= WHAT THIS TASK INVOLVES =
Repeat the following entries word for word.

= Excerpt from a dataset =
::::

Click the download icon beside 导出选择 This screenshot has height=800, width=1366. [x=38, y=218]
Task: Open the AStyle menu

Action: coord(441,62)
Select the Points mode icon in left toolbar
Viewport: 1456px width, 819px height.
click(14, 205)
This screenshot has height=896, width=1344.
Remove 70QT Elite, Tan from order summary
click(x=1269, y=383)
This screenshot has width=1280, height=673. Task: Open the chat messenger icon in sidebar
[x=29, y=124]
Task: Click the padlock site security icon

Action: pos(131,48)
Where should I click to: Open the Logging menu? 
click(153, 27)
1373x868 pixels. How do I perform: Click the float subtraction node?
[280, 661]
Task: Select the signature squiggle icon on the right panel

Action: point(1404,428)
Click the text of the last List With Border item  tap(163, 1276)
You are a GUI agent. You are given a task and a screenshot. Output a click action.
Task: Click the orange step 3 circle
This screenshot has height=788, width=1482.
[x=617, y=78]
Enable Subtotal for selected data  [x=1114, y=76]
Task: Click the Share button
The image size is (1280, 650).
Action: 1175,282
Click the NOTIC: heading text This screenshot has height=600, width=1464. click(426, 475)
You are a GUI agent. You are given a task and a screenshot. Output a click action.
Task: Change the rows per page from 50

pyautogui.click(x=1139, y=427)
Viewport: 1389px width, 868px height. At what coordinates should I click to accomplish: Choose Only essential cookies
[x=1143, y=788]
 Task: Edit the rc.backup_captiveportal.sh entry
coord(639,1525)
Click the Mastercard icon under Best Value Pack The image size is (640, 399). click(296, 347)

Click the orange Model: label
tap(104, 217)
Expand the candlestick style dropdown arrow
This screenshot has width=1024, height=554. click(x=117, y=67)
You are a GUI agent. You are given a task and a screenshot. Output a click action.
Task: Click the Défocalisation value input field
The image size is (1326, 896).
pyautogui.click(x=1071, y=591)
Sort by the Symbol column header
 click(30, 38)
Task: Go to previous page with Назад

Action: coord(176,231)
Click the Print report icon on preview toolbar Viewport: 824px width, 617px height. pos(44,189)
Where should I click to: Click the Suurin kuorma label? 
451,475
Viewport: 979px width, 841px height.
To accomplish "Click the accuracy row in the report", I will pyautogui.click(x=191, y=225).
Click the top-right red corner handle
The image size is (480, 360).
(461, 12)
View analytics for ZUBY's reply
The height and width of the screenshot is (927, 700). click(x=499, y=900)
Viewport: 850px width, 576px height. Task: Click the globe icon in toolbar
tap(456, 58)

::::

= ANSWER TO THE TASK =
Click the download icon beside 导出选择 This screenshot has height=800, width=1366. [x=38, y=218]
Task: Open the AStyle menu

Action: coord(441,62)
Select the Points mode icon in left toolbar
Viewport: 1456px width, 819px height.
click(14, 205)
This screenshot has height=896, width=1344.
Remove 70QT Elite, Tan from order summary
click(x=1269, y=383)
This screenshot has width=1280, height=673. Task: Open the chat messenger icon in sidebar
[x=29, y=124]
Task: Click the padlock site security icon

Action: pos(131,48)
Where should I click to: Open the Logging menu? 
click(153, 27)
1373x868 pixels. How do I perform: Click the float subtraction node?
[280, 661]
Task: Select the signature squiggle icon on the right panel

Action: point(1404,428)
Click the text of the last List With Border item  tap(163, 1276)
You are a GUI agent. You are given a task and a screenshot. Output a click action.
Task: Click the orange step 3 circle
This screenshot has height=788, width=1482.
[x=617, y=78]
Enable Subtotal for selected data  [x=1114, y=76]
Task: Click the Share button
The image size is (1280, 650).
Action: 1175,282
Click the NOTIC: heading text This screenshot has height=600, width=1464. click(426, 475)
You are a GUI agent. You are given a task and a screenshot. Output a click action.
Task: Change the rows per page from 50

pyautogui.click(x=1139, y=427)
Viewport: 1389px width, 868px height. At what coordinates should I click to accomplish: Choose Only essential cookies
[x=1143, y=788]
 Task: Edit the rc.backup_captiveportal.sh entry
coord(639,1525)
Click the Mastercard icon under Best Value Pack The image size is (640, 399). click(296, 347)

Click the orange Model: label
tap(104, 217)
Expand the candlestick style dropdown arrow
This screenshot has width=1024, height=554. click(x=117, y=67)
You are a GUI agent. You are given a task and a screenshot. Output a click action.
Task: Click the Défocalisation value input field
The image size is (1326, 896).
pyautogui.click(x=1071, y=591)
Sort by the Symbol column header
 click(30, 38)
Task: Go to previous page with Назад

Action: coord(176,231)
Click the Print report icon on preview toolbar Viewport: 824px width, 617px height. pos(44,189)
Where should I click to: Click the Suurin kuorma label? 
451,475
Viewport: 979px width, 841px height.
To accomplish "Click the accuracy row in the report", I will pyautogui.click(x=191, y=225).
Click the top-right red corner handle
The image size is (480, 360).
(461, 12)
View analytics for ZUBY's reply
The height and width of the screenshot is (927, 700). click(x=499, y=900)
Viewport: 850px width, 576px height. Task: Click the globe icon in toolbar
tap(456, 58)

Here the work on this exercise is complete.